══ Extracted data ══

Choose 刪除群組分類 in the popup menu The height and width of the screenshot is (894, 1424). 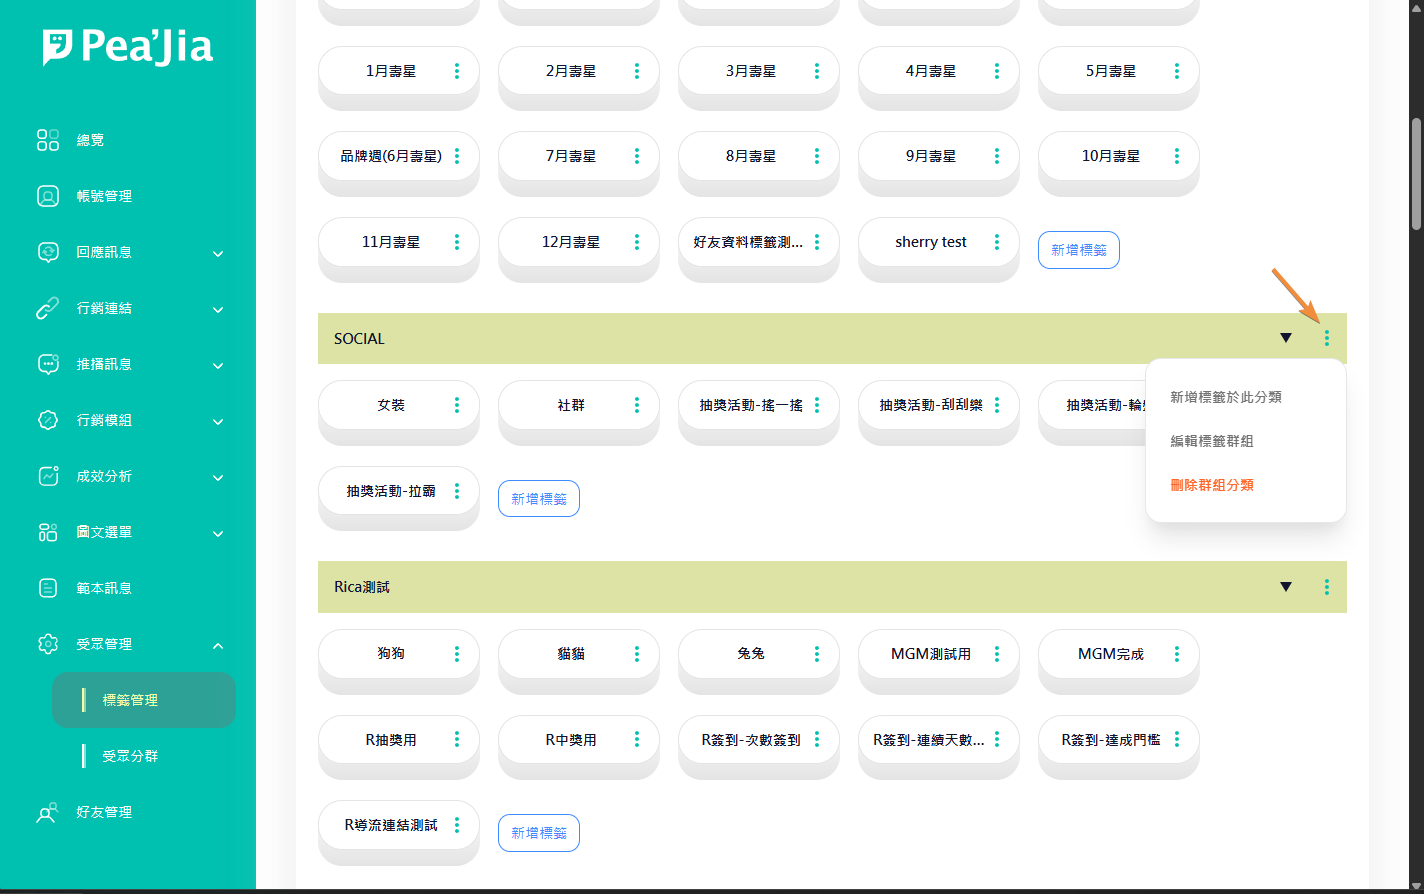[x=1211, y=485]
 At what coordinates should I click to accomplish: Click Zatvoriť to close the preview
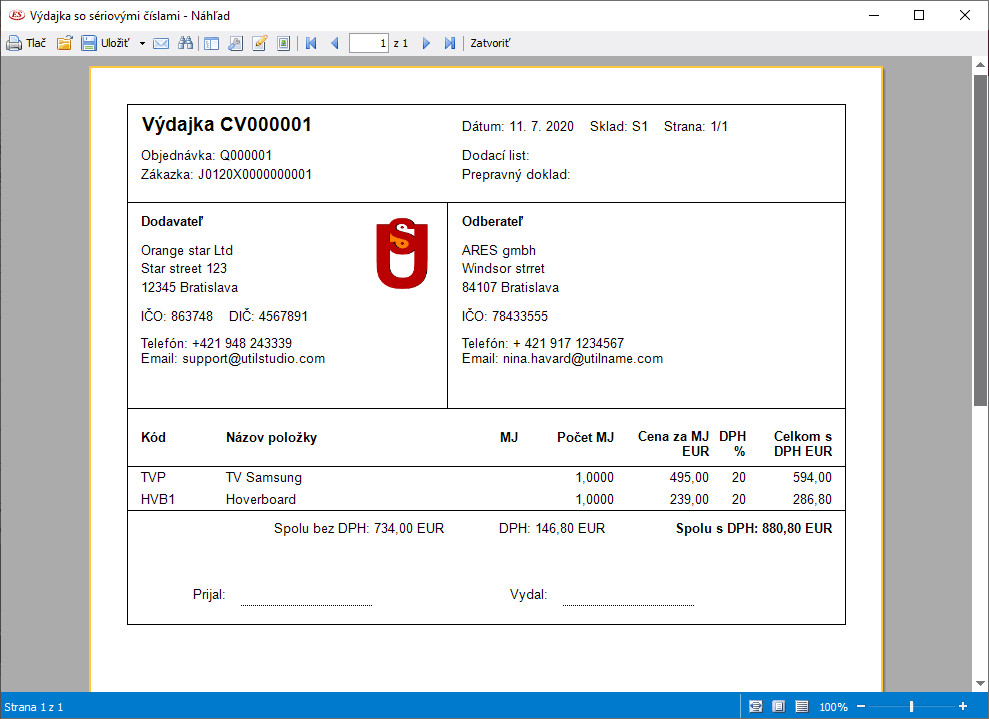tap(491, 43)
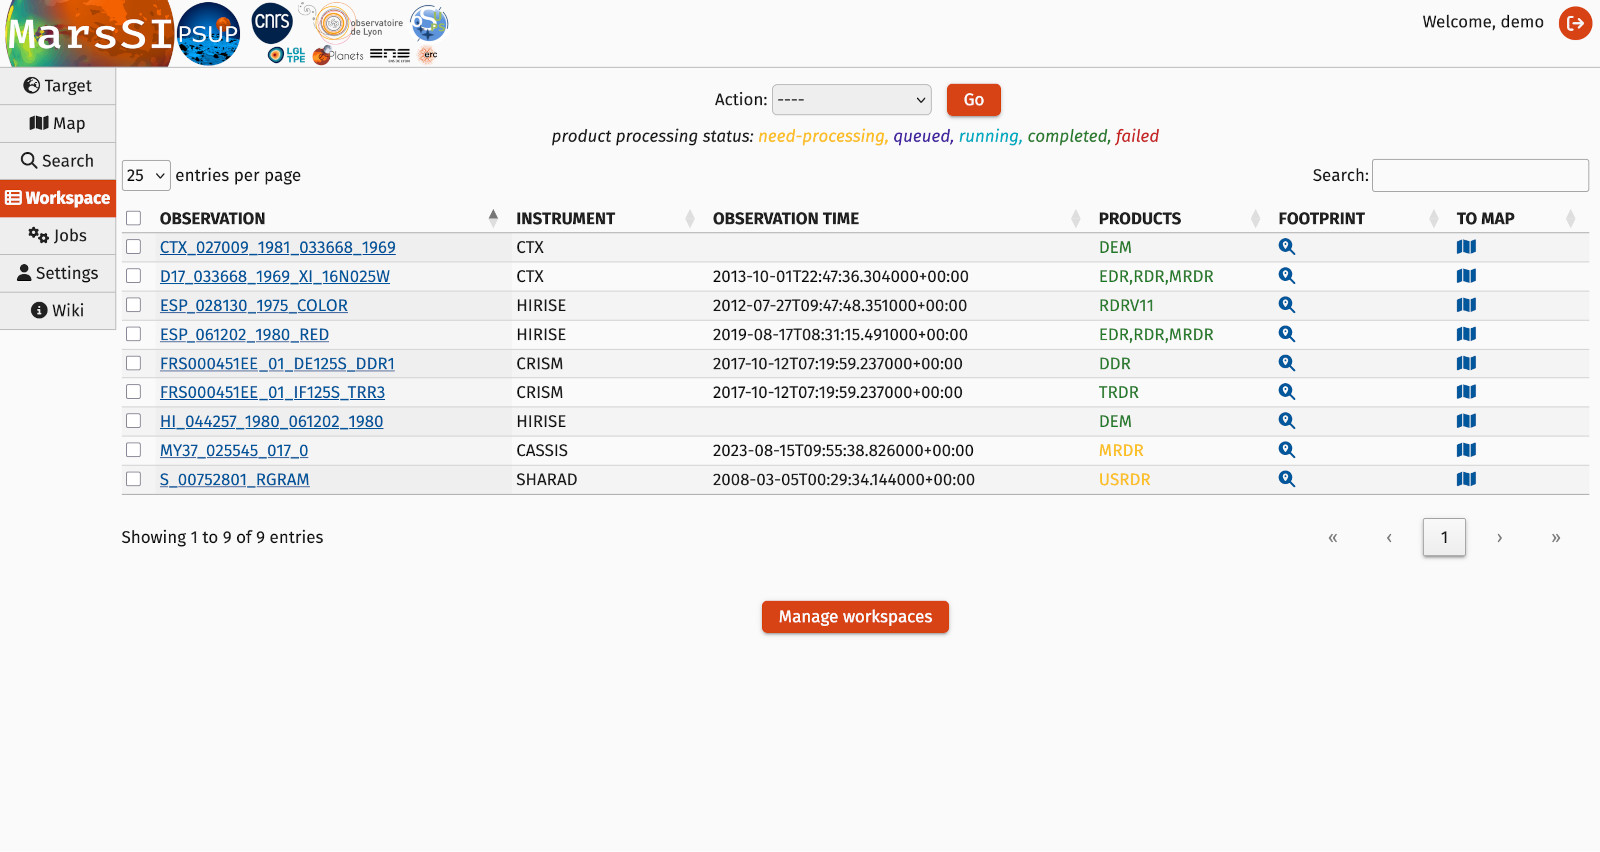Show ESP_028130_1975_COLOR on map via map icon
Image resolution: width=1600 pixels, height=852 pixels.
point(1466,305)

═══

## Task brief
Give again, word for word, the lines above from the one with "At what coordinates" through the final line of the data, both ends included. Do not copy any picture.

## Task response
 At what coordinates should I click to accomplish: Click Zatvoriť to close the preview
tap(491, 43)
Show ESP_028130_1975_COLOR on map via map icon
Image resolution: width=1600 pixels, height=852 pixels.
point(1466,305)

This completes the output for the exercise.